<<<<

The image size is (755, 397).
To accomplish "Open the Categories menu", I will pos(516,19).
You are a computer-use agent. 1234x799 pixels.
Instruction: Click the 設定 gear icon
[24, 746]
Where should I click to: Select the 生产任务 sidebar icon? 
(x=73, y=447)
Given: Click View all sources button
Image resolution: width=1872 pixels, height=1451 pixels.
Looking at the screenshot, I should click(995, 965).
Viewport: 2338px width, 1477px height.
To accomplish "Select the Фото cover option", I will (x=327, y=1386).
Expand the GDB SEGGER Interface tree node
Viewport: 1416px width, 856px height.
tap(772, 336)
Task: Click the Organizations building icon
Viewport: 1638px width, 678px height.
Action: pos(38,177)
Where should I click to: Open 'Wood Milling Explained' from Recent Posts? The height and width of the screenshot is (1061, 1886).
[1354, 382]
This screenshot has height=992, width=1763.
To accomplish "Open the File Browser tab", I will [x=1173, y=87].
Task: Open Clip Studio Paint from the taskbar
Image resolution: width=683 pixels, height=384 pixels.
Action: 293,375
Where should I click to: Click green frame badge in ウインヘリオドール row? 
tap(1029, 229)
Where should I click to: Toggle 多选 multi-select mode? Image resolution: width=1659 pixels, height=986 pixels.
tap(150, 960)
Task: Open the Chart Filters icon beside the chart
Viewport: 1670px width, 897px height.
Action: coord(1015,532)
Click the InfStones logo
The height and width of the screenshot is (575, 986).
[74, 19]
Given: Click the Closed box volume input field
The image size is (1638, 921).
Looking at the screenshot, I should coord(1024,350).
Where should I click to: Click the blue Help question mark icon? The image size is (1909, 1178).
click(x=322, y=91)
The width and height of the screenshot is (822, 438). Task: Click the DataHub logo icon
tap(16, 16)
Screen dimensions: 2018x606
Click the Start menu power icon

>>>>

Assigned task:
What is needed is an exact copy of the entries above, from the first line through the line holding "Task: Open Clip Studio Paint from the taskbar", with both of those lines kept; please give nothing else.

Response to the exercise:
The image size is (755, 397).
To accomplish "Open the Categories menu", I will pos(516,19).
You are a computer-use agent. 1234x799 pixels.
Instruction: Click the 設定 gear icon
[24, 746]
Where should I click to: Select the 生产任务 sidebar icon? 
(x=73, y=447)
Given: Click View all sources button
Image resolution: width=1872 pixels, height=1451 pixels.
Looking at the screenshot, I should click(995, 965).
Viewport: 2338px width, 1477px height.
To accomplish "Select the Фото cover option", I will (x=327, y=1386).
Expand the GDB SEGGER Interface tree node
Viewport: 1416px width, 856px height.
tap(772, 336)
Task: Click the Organizations building icon
Viewport: 1638px width, 678px height.
Action: pos(38,177)
Where should I click to: Open 'Wood Milling Explained' from Recent Posts? The height and width of the screenshot is (1061, 1886).
[1354, 382]
This screenshot has height=992, width=1763.
To accomplish "Open the File Browser tab", I will [x=1173, y=87].
Task: Open Clip Studio Paint from the taskbar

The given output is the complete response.